WORK TASK ->
Retyping each entry exactly is the whole task.

GIVEN DATA ->
□ □ □ □ □ □ □
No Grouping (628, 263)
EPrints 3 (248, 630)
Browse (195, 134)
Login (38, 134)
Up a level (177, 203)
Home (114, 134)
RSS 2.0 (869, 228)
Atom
□ □ □ □ □ □ □
SOLUTION BELOW ->
No Grouping (628, 263)
EPrints 3 (248, 630)
Browse (195, 134)
Login (38, 134)
Up a level (177, 203)
Home (114, 134)
RSS 2.0 (869, 228)
Atom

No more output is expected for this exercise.